- Motto: "Freedom and Justice"
- Anthem: "God Bless Our Homeland Ghana"
- Location of Ghana
- Capital: Accra
- Official languages: English
- Government: Unitary parliamentary constitutional monarchy
- • 1957–1960: Queen Elizabeth II
- • 1957: Sir Charles Arden-Clarke
- • 1957–1960: The Earl of Listowel
- • 1957–1960: Kwame Nkrumah
- Legislature: National Assembly
- Historical era: Cold War
- • Independence: 6 March 1957
- • Republic: 1 July 1960
- Currency: BWA pound (1957–1958) Ghanaian pound (1958–1965)
| Preceded by | Succeeded by |
| / British Gold Coast | Republic of Ghana / |

= Dominion of Ghana =

Ghana from 1957 to 1960

Ghana was the first African country colonised by European powers to achieve independence under majority rule. During the first three years after independence, from 1957 to 1960, Ghana was a Commonwealth realm with a Westminster system of government and Elizabeth II, the British monarch, served as Queen of Ghana. Although the country was sometimes referred to as the Dominion of Ghana during this period, it never held the formal status of Dominion within the British Empire.

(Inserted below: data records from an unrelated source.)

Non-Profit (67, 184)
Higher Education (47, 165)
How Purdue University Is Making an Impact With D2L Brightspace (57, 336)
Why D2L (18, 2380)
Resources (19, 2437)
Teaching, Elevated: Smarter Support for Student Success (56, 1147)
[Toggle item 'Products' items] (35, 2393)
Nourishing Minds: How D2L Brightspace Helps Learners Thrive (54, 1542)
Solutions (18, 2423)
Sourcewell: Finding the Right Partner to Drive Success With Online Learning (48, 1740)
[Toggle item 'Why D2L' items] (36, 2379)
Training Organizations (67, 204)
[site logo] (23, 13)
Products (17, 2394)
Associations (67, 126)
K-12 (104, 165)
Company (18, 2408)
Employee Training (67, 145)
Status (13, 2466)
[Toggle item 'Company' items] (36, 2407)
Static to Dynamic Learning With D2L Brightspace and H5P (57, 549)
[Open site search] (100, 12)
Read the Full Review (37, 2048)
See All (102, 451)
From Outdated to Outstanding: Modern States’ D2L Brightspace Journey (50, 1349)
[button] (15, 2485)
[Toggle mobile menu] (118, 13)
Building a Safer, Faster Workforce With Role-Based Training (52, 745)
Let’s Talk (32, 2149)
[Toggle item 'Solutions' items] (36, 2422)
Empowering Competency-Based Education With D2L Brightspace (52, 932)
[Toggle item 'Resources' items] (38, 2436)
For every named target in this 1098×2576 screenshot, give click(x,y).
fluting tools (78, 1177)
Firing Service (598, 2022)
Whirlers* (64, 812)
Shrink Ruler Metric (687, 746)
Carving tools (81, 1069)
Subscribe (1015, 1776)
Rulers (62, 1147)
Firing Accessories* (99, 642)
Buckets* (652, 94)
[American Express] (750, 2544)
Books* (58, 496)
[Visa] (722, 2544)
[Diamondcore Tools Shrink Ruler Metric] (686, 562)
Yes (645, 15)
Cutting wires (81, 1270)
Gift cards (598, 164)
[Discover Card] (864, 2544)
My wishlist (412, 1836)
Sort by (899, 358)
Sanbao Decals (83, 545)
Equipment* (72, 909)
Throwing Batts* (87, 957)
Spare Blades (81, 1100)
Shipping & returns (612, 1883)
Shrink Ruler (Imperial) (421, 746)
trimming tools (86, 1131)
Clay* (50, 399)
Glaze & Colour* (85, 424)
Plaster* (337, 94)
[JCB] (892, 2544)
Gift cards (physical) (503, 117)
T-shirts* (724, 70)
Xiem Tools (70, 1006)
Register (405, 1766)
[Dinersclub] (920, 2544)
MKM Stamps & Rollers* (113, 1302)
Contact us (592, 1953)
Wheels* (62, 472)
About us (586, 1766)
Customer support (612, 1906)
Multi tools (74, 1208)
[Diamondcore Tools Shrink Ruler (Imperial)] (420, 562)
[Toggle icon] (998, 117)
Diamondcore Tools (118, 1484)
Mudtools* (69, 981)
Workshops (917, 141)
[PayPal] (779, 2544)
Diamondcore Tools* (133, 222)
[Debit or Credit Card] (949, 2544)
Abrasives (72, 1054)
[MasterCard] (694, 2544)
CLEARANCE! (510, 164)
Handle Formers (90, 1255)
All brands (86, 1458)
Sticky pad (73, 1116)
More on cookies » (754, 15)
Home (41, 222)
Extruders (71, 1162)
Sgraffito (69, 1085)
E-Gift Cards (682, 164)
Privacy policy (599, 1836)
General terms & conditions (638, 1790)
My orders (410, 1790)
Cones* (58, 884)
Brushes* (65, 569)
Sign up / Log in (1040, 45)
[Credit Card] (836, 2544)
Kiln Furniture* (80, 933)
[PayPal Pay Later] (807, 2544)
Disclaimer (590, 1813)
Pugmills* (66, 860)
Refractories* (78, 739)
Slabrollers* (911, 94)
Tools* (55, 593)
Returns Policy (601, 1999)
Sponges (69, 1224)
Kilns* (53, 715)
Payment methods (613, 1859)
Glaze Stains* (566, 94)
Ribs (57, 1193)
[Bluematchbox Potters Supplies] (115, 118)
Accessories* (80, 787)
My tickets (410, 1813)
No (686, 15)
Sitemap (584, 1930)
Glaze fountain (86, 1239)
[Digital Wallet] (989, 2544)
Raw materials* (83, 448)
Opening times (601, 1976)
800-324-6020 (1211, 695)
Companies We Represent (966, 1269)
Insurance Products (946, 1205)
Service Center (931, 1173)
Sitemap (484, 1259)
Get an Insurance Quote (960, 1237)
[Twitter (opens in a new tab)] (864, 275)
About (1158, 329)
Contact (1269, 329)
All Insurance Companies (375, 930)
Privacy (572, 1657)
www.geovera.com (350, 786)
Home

The country that became the independent state of Ghana was at the date of independence made up of four separate territories with different statuses in British law: the Gold Coast Colony (founded in 1821); Ashanti (a "protectorate" from 1896 and a "colony" from 1901); British Togoland (a UN Trust Territory, formerly a League of Nations Mandate); and the Northern Territories (a "protectorate").

Within the legal regime established by the British Nationality Act 1948 (entry into force, 1 January 1949), and related legislation, all British colonies were deemed under United Kingdom law to be "within the Crown's dominions". This status continued after independence within the Commonwealth, so long as the new state continued to recognise the same person who was the British monarch as its head of state.

From the date of entry into force of the Ghana Independence Act 1957 on 6 March 1957, the new state of Ghana became what was in British law termed an "independent Commonwealth country". It remained "within the Crown's dominions" until 1 July 1960, when it became the Republic of Ghana and the Queen ceased to be head of state. The Republic of Ghana remained within the Commonwealth, though no longer "within the Crown's dominions".

During the period from 1957 to 1960, Kwame Nkrumah held office as prime minister (and head of government). The monarch's constitutional roles as head of state were mostly delegated to the Governor-General of Ghana. The following governors-general held office:
1. Sir Charles Arden-Clarke (6 March – 24 June 1957)
2. The 5th Earl of Listowel (24 June 1957 – 1 July 1960)

Following the creation of a republic by the 1960 Ghanaian constitutional referendum, Nkrumah won the presidential election and became the first President of Ghana.

Ghana never held the legal status of "Dominion" within the British Empire, a status given to self-governing colonies (given legislative independence by the Statute of Westminster 1931), including Canada, Australia, New Zealand, and the Union of South Africa; as well as India and Pakistan from 15 August 1947, one month after their independence, and Ceylon for a few months of 1948. The status of Dominion ceased to exist in its previous form from 1949, as the former Dominions became "independent Commonwealth countries"; however, the term continued to be used for thirty years, and Nkrumah demanded Dominion status for the Gold Coast in 1951, as one stage in the negotiations for independence.